Wieso issn bei den Filmen keine Hintergrundmusik dabei, fauler Kerl  :q :q 


Guter Bericht; Franky #6  So moech wi dat #6  

Das sind doch mal Infos, mit denen man was werden kann. Und das trotz der kaputten Flunken #r 

Sieh mal zu, dass das besser wird. Wollen doch mal zusammen richtig loslegen, odää ? 




Und - ja, ja - ich werde mir die PT Braid auch besorgen


----------



## Franky (6. Juni 2006)

*AW: "Thunder Tail" & Co vs. "Turbotail" & Co…*

@ Barschjäger:
Das ist, wie ich finde, ein durchaus schlechter Tausch....... Die Relax spielen da in einer ganz anderen Liga!!! Die Shads aus dem Quantum-Programm hatte ich noch nicht in den Fingern, aber nach den Erfahungen mit den "dicken Jungs" muss das auch nicht! Die Thunder Tails, wie gesagt, funktionieren echt gut!

@ Georg:
Datt krich wi hin!!! Meine Flunken heilen von Tag zu Tag besser ab - und dann geht das los hier!!  Besonders, wenn Du auch noch die PT Braid aufdüdelst... :q


----------



## Franky (8. Juni 2006)

*AW: "Thunder Tail" & Co vs. "Turbotail" & Co…*

... und noch einer nachgelegt...

Die getuneten Fat Boys mussten jetzt zeigen, was nun in ihnen steckt... Wieder gabs eine Überraschung... :q

Nicht überrascht bin ich vom Ergebnis der kleinen Fat Boys... Im Wasser zeigte sich ähnlich viel Aktion, wie vor der OP - kaum. Manchmal stotterte der Motor, dat Schwänzeken wackelte ein büschen, um gleich wieder gerade hinterherzulaufen...

* * * * * * * * *

• _AUFGABE 1_
Welche Köder funktionieren laut dem Forumsauszug über Gummiköder echt gut?
• _AUFGABE 2_
Setze den Forumsauszug über Gummiköder nach seinem letzten Satz fort.

• _DATENZEILEN_
* * * * * * * * *

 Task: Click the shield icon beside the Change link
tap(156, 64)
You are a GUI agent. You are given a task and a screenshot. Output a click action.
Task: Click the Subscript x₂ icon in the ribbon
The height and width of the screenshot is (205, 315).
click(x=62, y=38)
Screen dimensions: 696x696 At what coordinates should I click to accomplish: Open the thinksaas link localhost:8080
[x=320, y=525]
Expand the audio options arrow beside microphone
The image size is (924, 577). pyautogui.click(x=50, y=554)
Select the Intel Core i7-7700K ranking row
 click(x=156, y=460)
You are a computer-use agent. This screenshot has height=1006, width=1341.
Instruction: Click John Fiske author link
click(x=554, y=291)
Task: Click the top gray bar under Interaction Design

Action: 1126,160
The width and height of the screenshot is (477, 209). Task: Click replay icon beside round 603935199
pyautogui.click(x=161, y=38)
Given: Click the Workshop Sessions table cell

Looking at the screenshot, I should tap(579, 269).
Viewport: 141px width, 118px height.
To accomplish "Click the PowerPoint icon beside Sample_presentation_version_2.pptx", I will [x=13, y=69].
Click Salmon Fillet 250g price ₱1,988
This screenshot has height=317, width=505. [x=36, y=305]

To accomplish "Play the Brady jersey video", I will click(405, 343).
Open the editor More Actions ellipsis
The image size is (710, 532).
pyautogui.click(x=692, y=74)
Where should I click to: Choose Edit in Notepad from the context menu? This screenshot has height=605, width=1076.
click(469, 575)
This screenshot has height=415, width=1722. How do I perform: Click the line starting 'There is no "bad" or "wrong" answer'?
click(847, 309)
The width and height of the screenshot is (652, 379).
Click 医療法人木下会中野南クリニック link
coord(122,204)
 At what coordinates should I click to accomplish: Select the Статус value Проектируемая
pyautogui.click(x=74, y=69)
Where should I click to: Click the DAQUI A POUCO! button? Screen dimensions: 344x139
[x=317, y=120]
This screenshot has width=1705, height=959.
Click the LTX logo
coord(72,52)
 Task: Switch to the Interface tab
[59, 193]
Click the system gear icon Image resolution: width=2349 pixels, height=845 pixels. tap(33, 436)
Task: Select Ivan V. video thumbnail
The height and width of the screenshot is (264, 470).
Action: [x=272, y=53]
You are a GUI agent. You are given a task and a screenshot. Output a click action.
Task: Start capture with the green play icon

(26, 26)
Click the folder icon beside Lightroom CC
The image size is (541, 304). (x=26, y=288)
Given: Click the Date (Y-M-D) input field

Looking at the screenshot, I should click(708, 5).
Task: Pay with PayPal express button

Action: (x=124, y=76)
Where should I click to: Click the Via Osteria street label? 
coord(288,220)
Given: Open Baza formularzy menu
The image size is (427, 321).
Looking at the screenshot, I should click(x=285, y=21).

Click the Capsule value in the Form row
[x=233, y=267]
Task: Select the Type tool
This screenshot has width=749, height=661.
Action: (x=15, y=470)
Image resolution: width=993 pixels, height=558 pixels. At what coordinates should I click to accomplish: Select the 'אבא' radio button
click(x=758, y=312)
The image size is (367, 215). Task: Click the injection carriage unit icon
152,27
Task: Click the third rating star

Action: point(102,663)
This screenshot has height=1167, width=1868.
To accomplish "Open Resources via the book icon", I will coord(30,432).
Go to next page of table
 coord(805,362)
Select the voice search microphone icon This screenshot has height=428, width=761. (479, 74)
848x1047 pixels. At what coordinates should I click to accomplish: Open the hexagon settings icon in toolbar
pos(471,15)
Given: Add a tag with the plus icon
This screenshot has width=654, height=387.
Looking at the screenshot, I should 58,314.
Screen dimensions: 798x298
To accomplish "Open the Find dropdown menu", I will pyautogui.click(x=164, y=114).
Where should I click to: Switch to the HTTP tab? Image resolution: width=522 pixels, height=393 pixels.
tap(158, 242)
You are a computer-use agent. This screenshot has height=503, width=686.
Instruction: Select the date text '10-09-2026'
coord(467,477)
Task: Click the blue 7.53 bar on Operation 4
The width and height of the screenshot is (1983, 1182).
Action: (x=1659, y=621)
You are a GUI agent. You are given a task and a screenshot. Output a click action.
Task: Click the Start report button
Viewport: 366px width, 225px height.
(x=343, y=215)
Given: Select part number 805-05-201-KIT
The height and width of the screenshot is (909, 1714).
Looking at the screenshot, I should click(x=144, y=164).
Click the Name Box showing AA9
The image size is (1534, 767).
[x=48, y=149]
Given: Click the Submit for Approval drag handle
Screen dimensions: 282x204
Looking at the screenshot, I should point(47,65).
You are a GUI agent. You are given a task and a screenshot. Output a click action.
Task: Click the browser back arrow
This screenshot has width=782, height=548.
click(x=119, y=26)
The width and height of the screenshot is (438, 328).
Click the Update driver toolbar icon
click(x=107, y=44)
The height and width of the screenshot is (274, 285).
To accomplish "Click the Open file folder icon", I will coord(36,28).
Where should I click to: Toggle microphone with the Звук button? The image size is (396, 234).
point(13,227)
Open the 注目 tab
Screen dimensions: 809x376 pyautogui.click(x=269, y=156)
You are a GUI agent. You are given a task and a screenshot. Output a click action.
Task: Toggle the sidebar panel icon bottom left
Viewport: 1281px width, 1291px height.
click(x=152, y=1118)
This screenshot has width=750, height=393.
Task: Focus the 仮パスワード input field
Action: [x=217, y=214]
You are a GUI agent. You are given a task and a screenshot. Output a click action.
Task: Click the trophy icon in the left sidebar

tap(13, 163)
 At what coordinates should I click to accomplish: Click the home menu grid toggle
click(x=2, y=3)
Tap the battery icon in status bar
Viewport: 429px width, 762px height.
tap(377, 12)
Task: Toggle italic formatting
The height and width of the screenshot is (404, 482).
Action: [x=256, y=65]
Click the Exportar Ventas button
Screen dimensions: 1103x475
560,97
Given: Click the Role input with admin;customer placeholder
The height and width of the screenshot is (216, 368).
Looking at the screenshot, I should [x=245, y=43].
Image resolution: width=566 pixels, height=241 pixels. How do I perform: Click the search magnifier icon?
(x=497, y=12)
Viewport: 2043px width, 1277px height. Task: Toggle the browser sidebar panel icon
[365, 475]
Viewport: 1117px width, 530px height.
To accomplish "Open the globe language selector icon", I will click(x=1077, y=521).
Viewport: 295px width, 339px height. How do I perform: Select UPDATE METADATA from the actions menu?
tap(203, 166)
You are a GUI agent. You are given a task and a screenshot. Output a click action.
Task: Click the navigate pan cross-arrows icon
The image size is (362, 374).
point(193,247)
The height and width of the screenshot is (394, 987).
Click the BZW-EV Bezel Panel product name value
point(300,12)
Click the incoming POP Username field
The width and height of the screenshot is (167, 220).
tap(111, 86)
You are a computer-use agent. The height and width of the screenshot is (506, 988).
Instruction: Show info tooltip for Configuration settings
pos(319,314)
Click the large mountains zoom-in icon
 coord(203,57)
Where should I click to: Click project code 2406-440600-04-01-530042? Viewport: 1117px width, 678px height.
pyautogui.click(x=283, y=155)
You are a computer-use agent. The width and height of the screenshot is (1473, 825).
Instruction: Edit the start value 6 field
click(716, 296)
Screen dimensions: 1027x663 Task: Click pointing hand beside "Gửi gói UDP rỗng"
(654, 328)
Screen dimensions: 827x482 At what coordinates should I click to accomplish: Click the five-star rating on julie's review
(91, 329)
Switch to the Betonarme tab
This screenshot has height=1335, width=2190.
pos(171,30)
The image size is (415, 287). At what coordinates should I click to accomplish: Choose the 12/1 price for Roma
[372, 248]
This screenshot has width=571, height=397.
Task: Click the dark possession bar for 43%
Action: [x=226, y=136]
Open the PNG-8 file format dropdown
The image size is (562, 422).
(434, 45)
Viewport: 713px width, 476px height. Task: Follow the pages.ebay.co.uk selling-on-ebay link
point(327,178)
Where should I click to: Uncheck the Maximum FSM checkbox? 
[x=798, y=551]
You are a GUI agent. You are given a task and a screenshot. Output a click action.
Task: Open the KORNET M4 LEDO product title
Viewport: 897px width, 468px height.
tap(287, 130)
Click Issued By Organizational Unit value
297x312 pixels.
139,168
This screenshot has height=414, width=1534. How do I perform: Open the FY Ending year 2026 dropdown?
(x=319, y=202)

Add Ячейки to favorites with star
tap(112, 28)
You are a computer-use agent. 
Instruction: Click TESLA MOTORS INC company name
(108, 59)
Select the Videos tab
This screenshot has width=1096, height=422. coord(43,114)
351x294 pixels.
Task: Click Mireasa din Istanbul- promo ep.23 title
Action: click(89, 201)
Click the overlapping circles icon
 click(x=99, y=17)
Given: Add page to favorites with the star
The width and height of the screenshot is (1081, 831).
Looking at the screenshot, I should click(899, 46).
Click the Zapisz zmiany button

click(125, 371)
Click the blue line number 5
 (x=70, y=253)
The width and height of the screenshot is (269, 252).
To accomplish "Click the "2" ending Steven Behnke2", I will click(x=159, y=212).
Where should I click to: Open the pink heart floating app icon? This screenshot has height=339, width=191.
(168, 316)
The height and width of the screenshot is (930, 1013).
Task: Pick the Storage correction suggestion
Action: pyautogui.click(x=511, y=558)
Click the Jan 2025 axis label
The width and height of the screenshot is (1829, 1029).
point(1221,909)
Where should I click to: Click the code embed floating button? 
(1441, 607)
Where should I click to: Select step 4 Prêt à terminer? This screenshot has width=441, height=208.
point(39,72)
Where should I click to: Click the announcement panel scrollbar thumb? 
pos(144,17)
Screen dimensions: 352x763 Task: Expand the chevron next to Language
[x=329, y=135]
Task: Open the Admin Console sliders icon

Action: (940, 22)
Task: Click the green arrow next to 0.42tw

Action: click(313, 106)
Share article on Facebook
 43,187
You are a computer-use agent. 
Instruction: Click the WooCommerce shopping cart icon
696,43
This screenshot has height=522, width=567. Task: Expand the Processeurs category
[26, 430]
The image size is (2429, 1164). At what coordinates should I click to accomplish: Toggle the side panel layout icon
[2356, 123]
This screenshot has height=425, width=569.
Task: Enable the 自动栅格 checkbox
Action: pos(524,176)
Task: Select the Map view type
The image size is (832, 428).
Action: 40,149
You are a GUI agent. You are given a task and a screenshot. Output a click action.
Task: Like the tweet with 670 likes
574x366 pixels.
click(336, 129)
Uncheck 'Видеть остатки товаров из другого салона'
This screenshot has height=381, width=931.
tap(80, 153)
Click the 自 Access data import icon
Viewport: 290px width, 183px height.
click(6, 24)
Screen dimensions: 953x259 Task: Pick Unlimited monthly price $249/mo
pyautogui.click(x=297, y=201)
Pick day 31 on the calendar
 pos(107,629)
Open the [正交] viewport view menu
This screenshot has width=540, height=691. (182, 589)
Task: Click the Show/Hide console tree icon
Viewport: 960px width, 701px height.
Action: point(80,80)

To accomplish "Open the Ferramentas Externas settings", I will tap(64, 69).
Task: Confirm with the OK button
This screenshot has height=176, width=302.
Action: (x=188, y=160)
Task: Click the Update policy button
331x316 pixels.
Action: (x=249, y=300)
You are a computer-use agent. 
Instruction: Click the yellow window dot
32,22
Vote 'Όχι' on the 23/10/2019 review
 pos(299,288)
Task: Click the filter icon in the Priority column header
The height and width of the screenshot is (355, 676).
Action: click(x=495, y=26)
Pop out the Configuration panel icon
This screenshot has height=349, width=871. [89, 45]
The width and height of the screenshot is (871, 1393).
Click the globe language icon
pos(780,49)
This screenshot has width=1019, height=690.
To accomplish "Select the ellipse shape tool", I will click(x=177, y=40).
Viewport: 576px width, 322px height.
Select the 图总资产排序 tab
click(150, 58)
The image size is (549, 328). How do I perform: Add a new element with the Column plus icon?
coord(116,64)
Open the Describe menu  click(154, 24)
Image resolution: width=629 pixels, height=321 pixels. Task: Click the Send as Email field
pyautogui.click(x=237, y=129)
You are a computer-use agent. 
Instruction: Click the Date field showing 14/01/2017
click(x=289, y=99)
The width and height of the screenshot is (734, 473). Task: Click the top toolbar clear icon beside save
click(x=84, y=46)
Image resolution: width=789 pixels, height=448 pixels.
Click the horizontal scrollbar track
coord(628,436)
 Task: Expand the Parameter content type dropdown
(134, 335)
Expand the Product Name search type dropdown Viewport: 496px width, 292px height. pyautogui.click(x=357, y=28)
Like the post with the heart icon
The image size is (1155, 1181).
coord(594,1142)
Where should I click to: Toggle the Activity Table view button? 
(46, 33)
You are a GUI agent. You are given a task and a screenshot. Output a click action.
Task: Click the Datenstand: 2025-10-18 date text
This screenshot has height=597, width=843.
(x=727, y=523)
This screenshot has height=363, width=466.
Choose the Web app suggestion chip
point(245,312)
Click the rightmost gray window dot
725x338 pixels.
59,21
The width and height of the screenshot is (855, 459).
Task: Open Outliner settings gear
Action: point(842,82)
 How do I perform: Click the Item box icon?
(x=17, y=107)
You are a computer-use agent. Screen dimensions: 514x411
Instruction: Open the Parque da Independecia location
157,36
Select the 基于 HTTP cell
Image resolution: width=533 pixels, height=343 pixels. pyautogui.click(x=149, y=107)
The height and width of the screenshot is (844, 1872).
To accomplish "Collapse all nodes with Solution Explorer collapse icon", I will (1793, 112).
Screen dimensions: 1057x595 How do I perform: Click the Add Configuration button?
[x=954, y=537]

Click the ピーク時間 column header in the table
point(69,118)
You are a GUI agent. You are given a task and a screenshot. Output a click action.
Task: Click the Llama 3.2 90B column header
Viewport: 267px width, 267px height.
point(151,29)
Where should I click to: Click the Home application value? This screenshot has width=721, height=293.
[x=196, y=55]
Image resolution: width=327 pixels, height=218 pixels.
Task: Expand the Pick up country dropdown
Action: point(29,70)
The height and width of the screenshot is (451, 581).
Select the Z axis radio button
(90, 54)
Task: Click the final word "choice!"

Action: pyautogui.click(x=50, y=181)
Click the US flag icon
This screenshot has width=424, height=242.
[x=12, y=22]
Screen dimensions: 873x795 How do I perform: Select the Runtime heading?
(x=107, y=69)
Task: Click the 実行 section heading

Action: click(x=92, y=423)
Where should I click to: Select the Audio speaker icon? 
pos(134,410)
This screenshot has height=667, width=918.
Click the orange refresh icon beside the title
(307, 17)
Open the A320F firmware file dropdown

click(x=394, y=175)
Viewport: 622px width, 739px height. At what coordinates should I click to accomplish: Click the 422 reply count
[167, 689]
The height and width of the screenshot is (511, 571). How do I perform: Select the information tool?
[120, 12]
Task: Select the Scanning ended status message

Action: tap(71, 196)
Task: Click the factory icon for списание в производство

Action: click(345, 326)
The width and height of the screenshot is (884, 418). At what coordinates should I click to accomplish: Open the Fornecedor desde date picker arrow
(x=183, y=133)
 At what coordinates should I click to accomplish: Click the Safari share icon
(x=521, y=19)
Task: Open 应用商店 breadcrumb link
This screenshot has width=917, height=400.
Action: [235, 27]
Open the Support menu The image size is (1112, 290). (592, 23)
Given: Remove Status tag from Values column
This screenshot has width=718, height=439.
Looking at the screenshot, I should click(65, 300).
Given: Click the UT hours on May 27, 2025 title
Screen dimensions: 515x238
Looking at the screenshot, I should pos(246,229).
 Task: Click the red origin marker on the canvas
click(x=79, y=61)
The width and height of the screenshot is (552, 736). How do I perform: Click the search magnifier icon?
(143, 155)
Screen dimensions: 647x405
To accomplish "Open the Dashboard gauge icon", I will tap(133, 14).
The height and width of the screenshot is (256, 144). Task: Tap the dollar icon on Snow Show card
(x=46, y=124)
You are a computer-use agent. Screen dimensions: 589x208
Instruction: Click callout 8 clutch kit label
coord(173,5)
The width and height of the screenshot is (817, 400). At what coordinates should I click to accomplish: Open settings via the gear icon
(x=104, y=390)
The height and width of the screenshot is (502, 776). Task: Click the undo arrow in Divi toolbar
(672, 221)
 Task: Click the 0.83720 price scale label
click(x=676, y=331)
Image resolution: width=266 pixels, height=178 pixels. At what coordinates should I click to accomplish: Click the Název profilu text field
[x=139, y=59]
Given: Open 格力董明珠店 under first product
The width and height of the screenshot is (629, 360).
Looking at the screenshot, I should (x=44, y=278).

* * * * * * * * *

• _ANTWORT 1_
Die Thunder Tails.

• _ANTWORT 2_
Obwohl eklatanter Unterschied sichtbar: sie laufen beide weiterhin bescheiden...





Nun zur Überraschung...  Schon das heisse Bad scheint der größere Variante gefallen zu haben... Der nicht beschnittene Schwanz lief schon besser, als vorher, aber kam auch noch ins Stottern.

Die operierte Version dagegen tat schon bei sehr geringer Geschwindigkeit ihren Dienst!!! 






Nichtsdestotrotz: was in meiner Kiste ist, wird verangelt und nicht wieder aufgefüllt!!! #d Was ich mit den lütten Fettis mache, weiss ich aber noch nicht...#c


----------



## Bernhard* (26. August 2006)

*AW: "Thunder Tail" & "Fat Boy" vs. "Turbotail" & Co…*

@franky:

Wo gibts denn die Quantum Thunder Tail?
Würd sie auch gerne mal testen!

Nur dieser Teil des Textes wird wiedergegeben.